Le « système » présente de réels défauts, mais le désigner comme « système » est aussi une manière pour l'individu de nier qu'il en est partie prenante, d'une façon ou d'une autre. Si l'individu conçoit sans peine d'en tirer des avantages et des bénéfices, il refuse d'en pâtir, et surtout, devant les dimensions dudit « système », il pense qu'il est impossible de l'aménager, de le réformer. Les « responsables » politiques ou économiques, eux-mêmes, semblent souvent ne pas avoir les moyens ou la volonté de rectifier les dérives et les erreurs de la machine globale...

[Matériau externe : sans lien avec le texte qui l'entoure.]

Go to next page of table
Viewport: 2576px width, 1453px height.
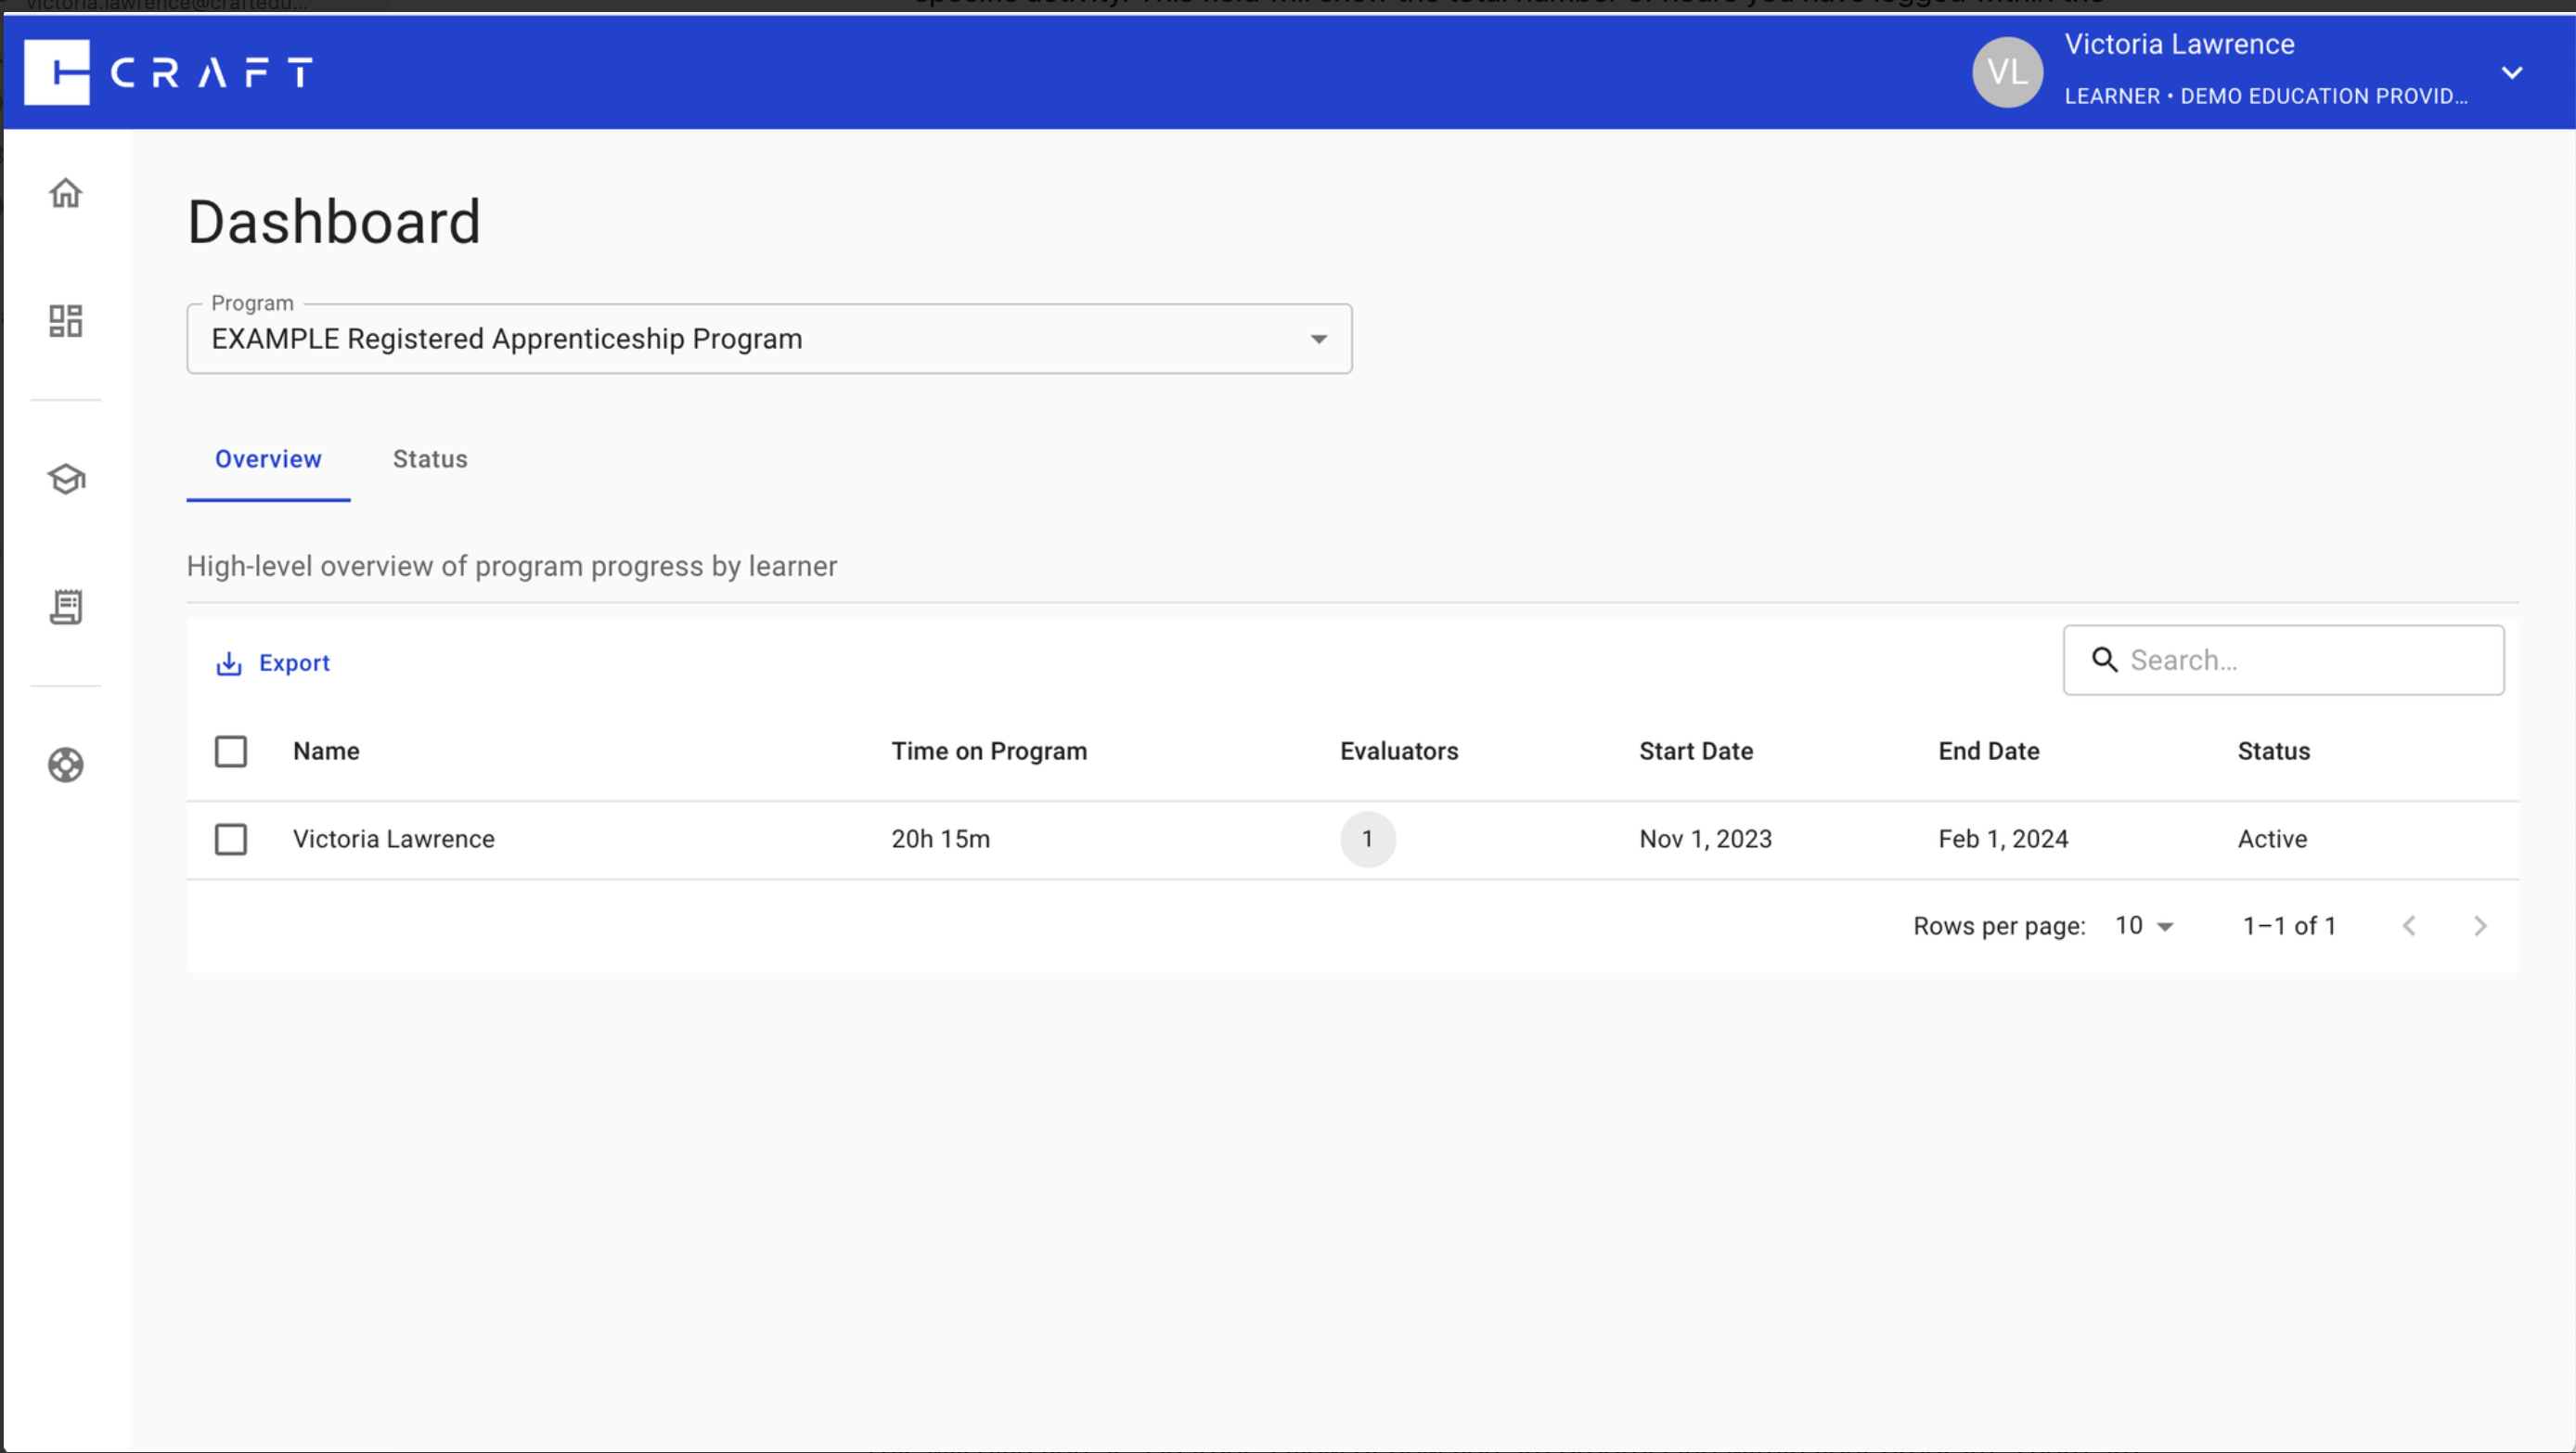point(2480,926)
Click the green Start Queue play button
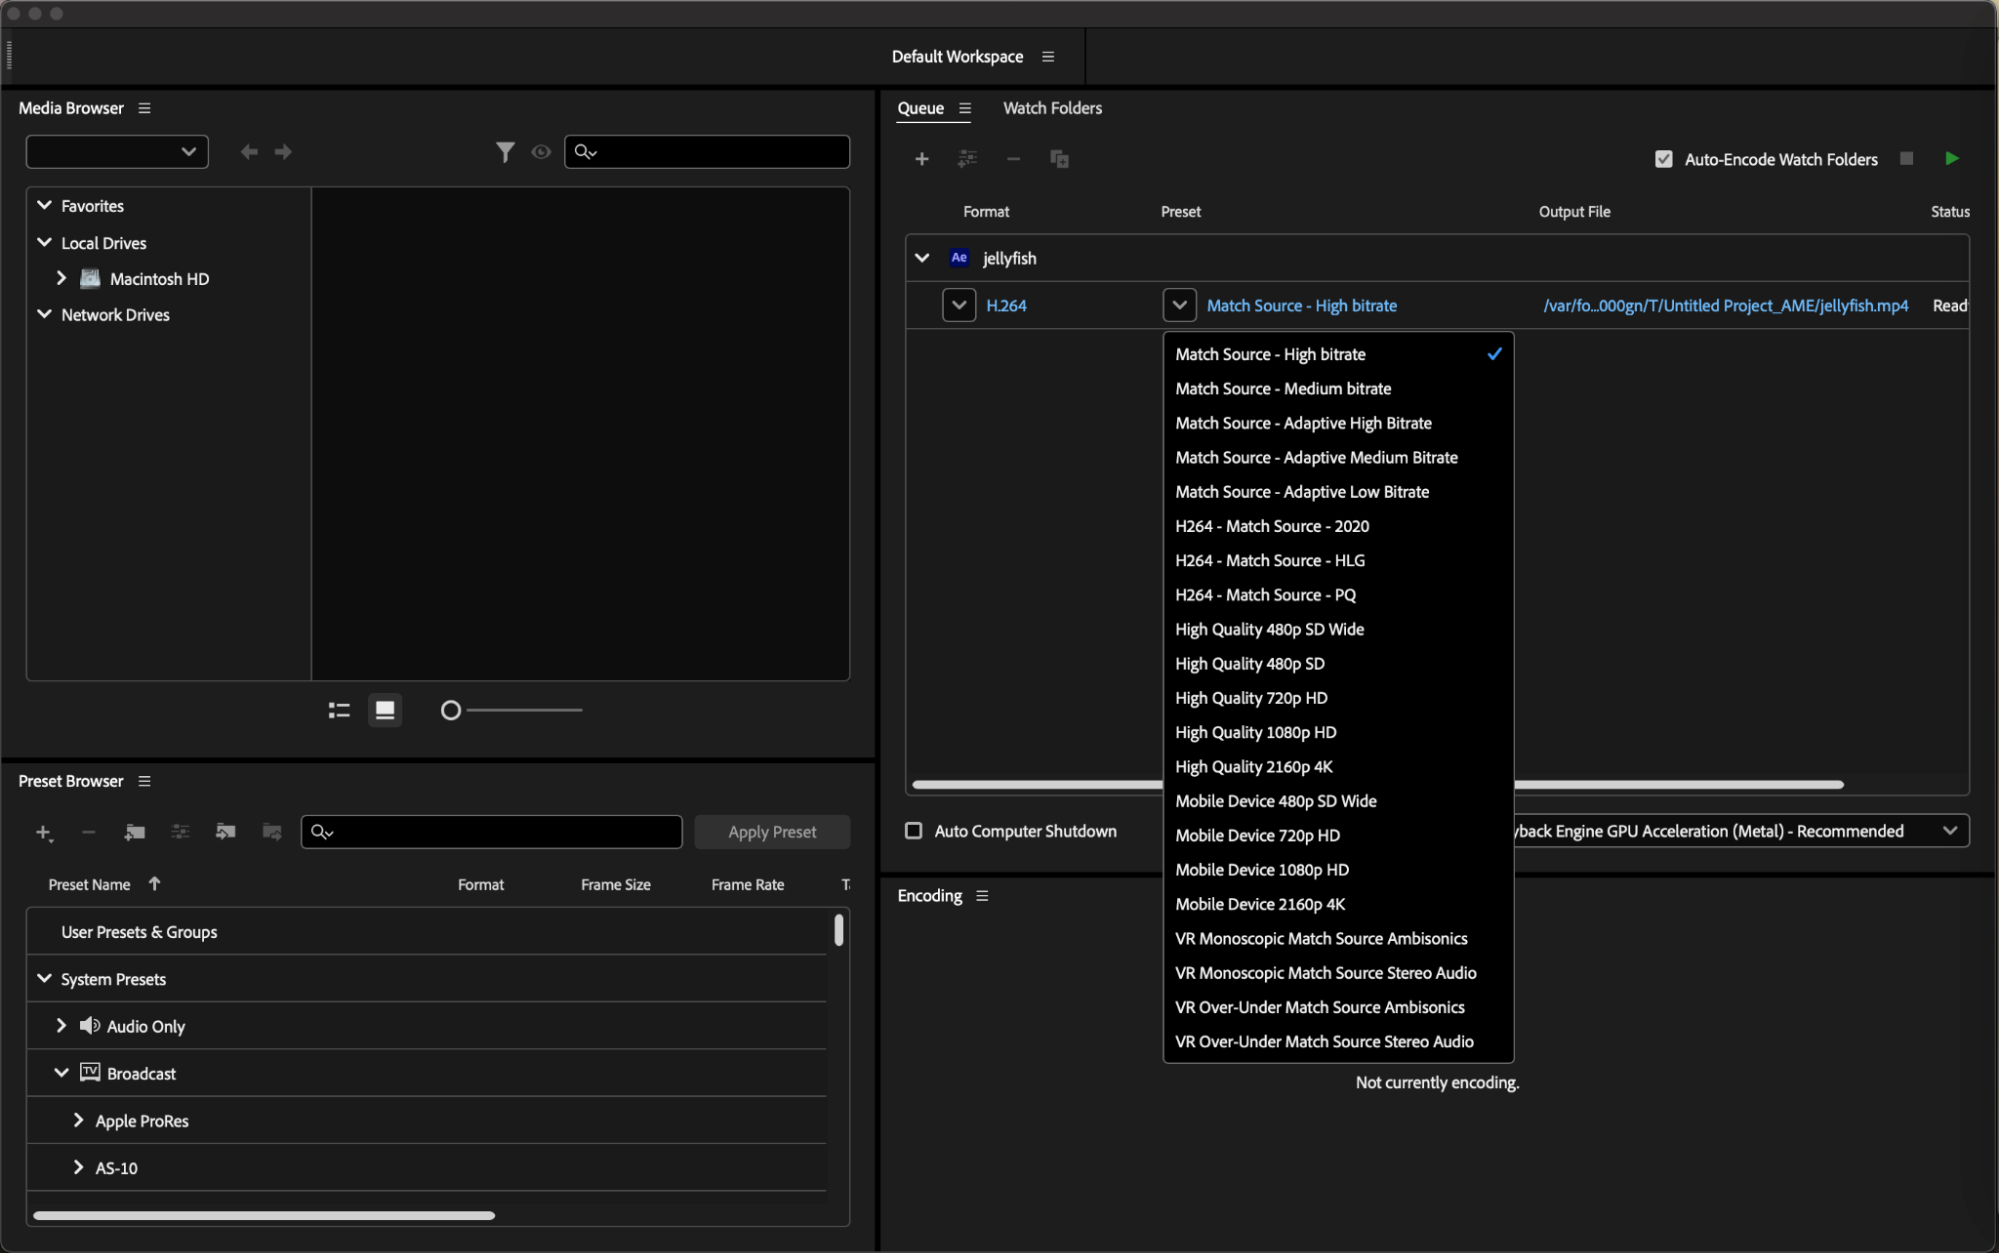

Il est tentant pour un individu qui décèle une faille stratégique de partir en guerre contre « le système ». Effets assurés : la communication « en temps réel » a pour ressort l'émotion et l'indignation. Le temps de la compréhension est autre, de même que celui de la responsabilité, qui pèse les conséquences multiples des actions que l'on va engager. Dès lors gare aux effets collatéraux ! L'exemple de la proposition - heureusement non suivie d'effets - d'Éric Cantona est très parlant. Que nous ayons des griefs envers les banquiers est évident. Mais les « punir » en effondrant le système, et notamment en paralysant tous les moyens de paiement dont nous usons quotidiennement, aurait mis tout le monde en danger, en commençant par les plus fragiles.
L'individu en guerre contre le système peut donc déclencher une catastrophe pire que ce qu'il dénonce. Contre les justiciers pyromanes - qui agissent essentiellement dans les sociétés démocratiques et de libres marchés - existe-t-il un antidote ? Le bon sens et un peu de recul peuvent « calmer » les effets démultiplicateurs de l'émotion. Sinon, la défiance généralisée sera l'héritage de ce que Guy Debord appelait « la société du spectacle ».